The argument surrounding a second referendum is fascinating due to its ambiguity. On the one hand, the ‘Remain’ side argues that as a second referendum poses a clear example of letting the people decide once more upon Brexit, to not undertake it would be far less democratic than to have the vote. On the other hand, ‘Leave’ argues that a referendum on the UK’s membership has already occurred, and its result was decisive: to go against it would be to go against democracy:
Braine: After the 2017 both the Tories and Labour stated that they would honour the referendum. 85% of the population voted for MPs that stated that the vote should be honoured.
Cole argues against this by using the competing frame that A. The UK public now prefers remaining in the EU to leaving it and B: A referendum is vital to solve the current impasse within parliament, and the current volatility and conflict around Brexit.

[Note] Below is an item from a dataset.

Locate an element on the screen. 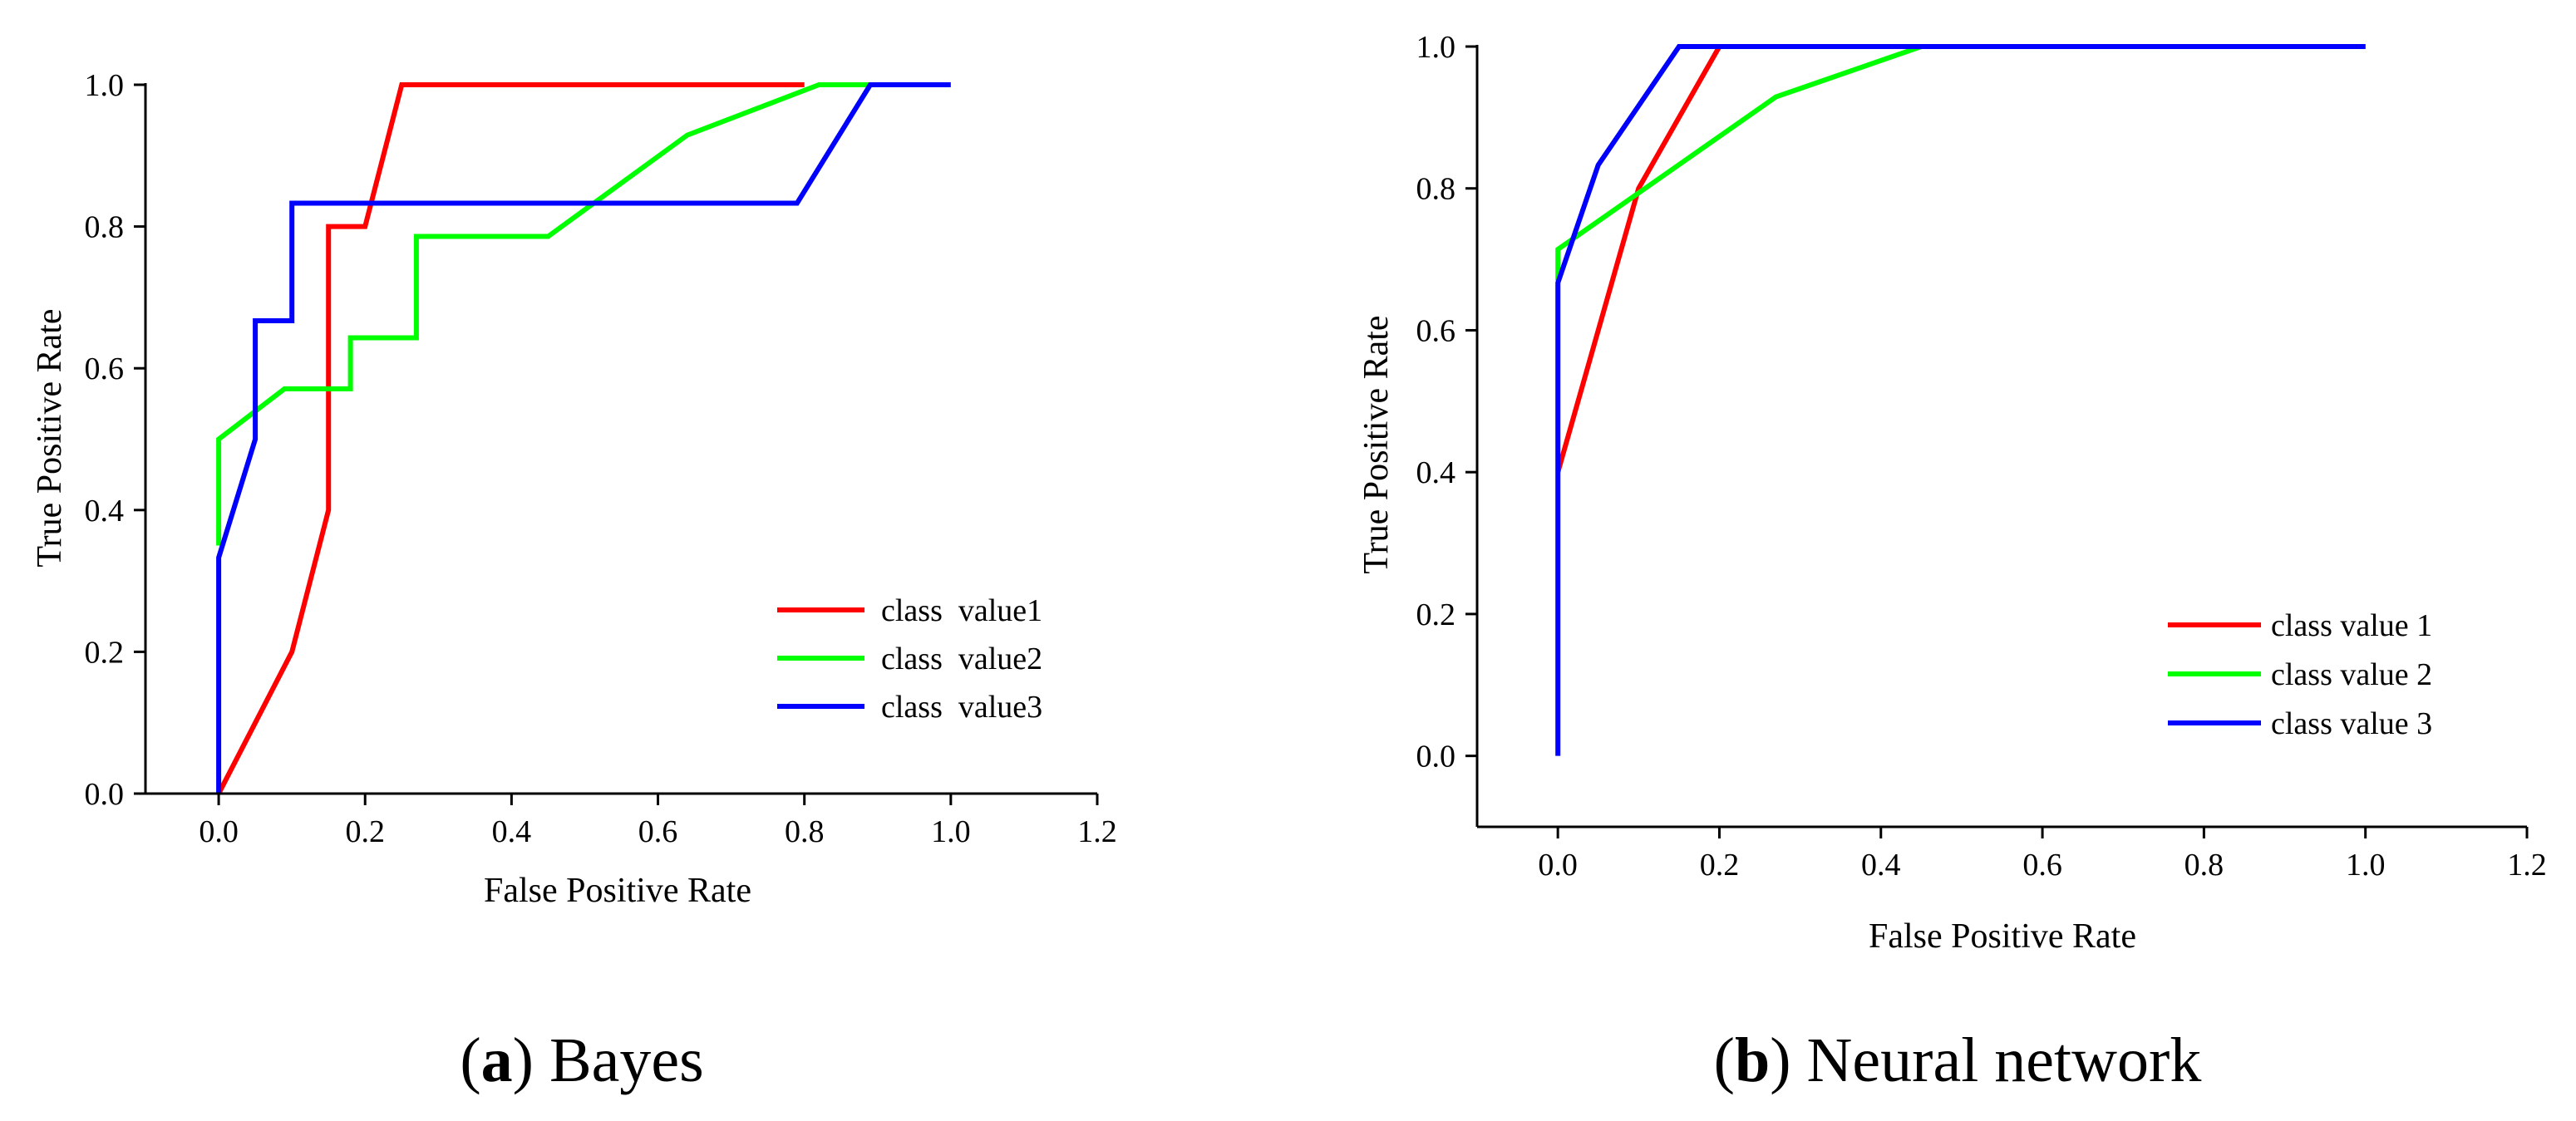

Cole: People change their minds all the time, we are seeing more and more MPs who are seeing reluctantly that a referendum will the best way of solving this problem. I think regarding Parliamentary democracy, Bercow…is trying to hold up the sovereignty of parliament. If you want a North Korean version of sovereignty then you are not engaging with anybody.
This argument for a second referendum’s legitimacy will never be reconciled. Due to the nature of these competing frames, no matter how many facts or arguments Leave or Remain throw at each other regarding parliamentary process, the outcome of the first referendum or parties’ manifestos, the truth remains that no clear result can come from arguing over such an abstract concept as democracy.

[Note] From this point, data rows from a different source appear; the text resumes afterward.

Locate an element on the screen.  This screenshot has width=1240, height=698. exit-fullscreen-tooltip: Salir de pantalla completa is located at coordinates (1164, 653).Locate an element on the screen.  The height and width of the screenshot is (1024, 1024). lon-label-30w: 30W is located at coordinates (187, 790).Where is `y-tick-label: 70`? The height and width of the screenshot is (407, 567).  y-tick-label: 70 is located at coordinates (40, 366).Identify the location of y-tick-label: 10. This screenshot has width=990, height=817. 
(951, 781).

Frame Three: Brexit will cripple Britain economically
Interestingly, the most concrete economic arguments made by both Braine and Cole, were put forward when I questioned them as to how Britain would come together after Brexit. To paraphrase Braine and Cole, from a hypothetical Brexit scenario, each saw the vindication of their own arguments: for Braine, the elevation of Britain to a global economic powerhouse, for Cole, the destruction of the British economy as we know it.
Herein lies the problem: if an issue as supposedly mathematical and facts-based as economics can be so emotionally driven, what chance does one stand of making any sense from the current Brexit debate?

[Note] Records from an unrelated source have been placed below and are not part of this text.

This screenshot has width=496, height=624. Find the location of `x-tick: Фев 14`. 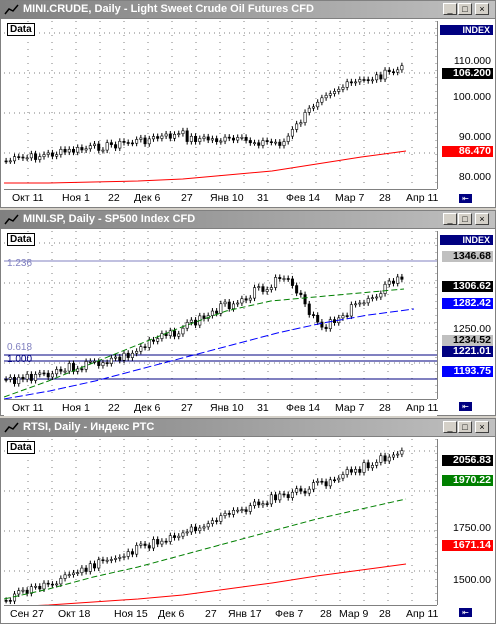

x-tick: Фев 14 is located at coordinates (303, 198).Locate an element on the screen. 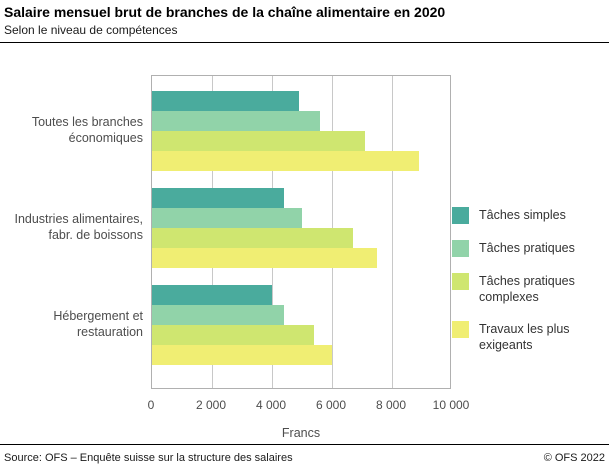 This screenshot has height=472, width=609. legend-item: Tâches simples is located at coordinates (528, 216).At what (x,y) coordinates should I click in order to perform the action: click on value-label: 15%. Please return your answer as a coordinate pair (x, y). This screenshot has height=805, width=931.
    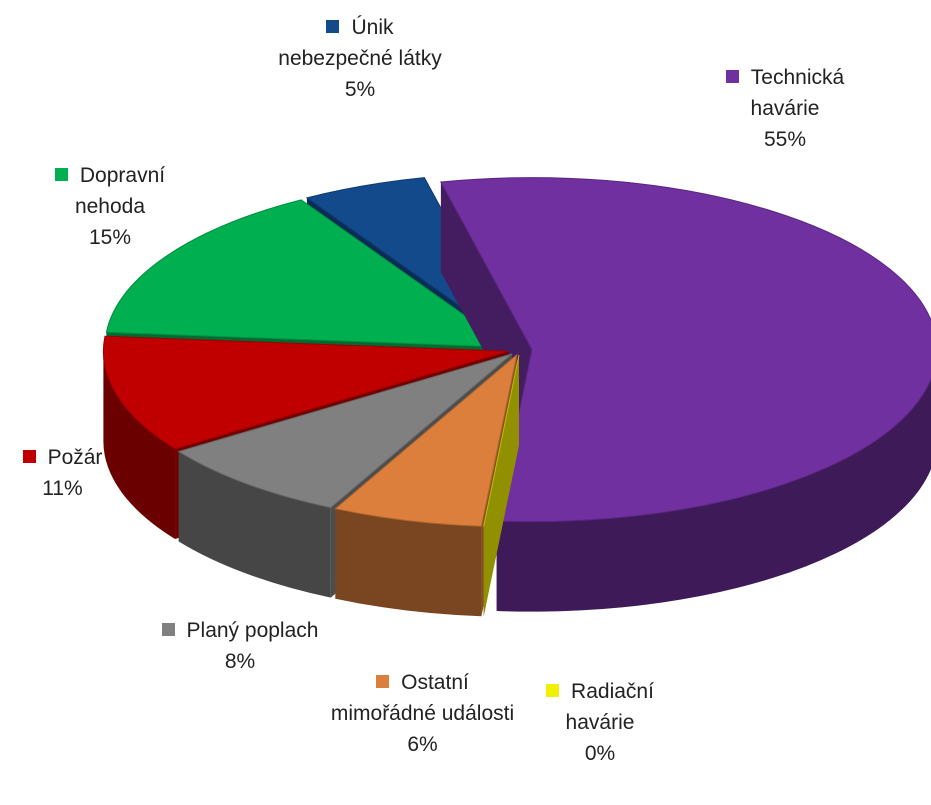
    Looking at the image, I should click on (110, 238).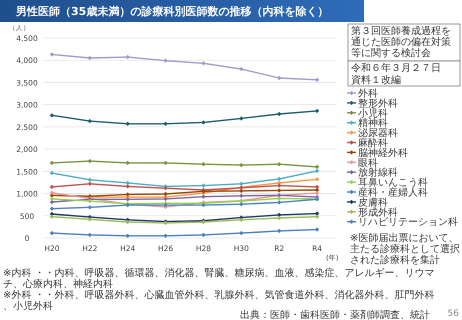 This screenshot has height=320, width=462. Describe the element at coordinates (335, 314) in the screenshot. I see `source-note: 出典：医師・歯科医師・薬剤師調査、統計` at that location.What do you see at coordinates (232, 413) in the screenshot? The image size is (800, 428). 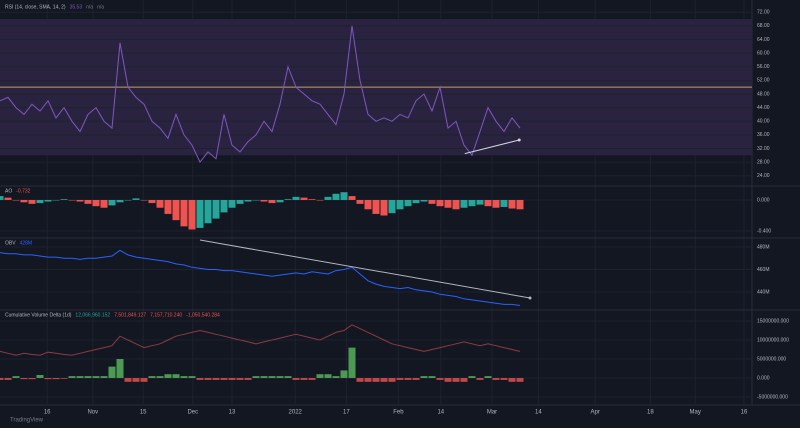 I see `x-tick-label: 13` at bounding box center [232, 413].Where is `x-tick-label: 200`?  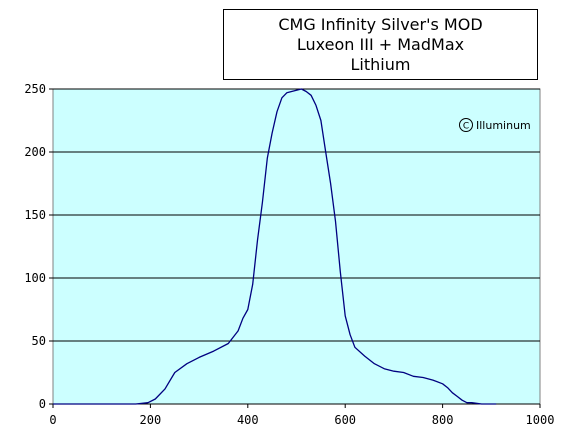
x-tick-label: 200 is located at coordinates (151, 420). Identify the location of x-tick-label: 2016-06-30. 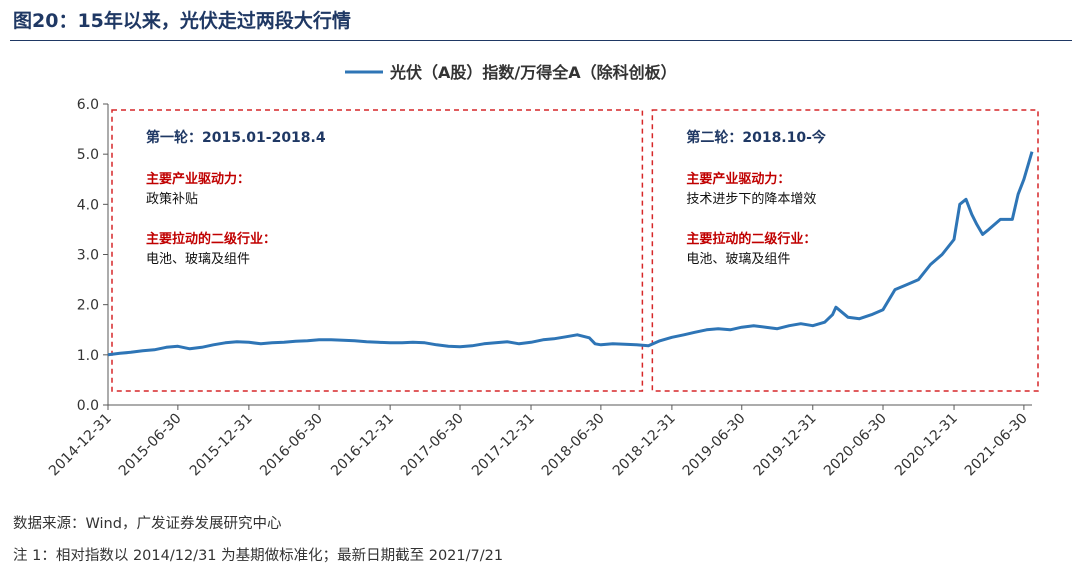
(292, 446).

Cole: Already Liz Truss is complaining about the US overreaching power. Sure if Brexit goes through you will have to accept rules where you will have no say.
We used to be one of the largest growing economies around the world and now we are not… The people from around the UK who will be affected around the country will be working class, middle class.
This argument is subsequently rebuffed by Braine, who argues that just like predictions of doom around Brexit have not been actualized, the same turmoil predicted for a post-Brexit Britain will also not be seen:
Braine: Our country is a big bear with big claws and our political class are denigrating our situation. We’ve got the best universities, we’ve got the world’s top financial centres…we don’t have to cower and suck up.
Regardless of political persuasion, one must agree that it is hard to break the Brexiteer frame of Britain being “a big bear with big claws”. Who after all desires to argue against their own nation’s strength?
A proper analysis of the frame can only arise in conditions amenable for such a debate. If Braine and Cole had utilized the sword instead of the scathing remark, the battle-axe instead of the barrage, there would be no analysis to make, and no interesting things to learn. We live in a blessed age, where disagreement does not lead to a duel, or the guillotine, and in times like these, it would be remiss of us not to thank the political gods for placing us in an age that does not persecute or imprison dissenting voices.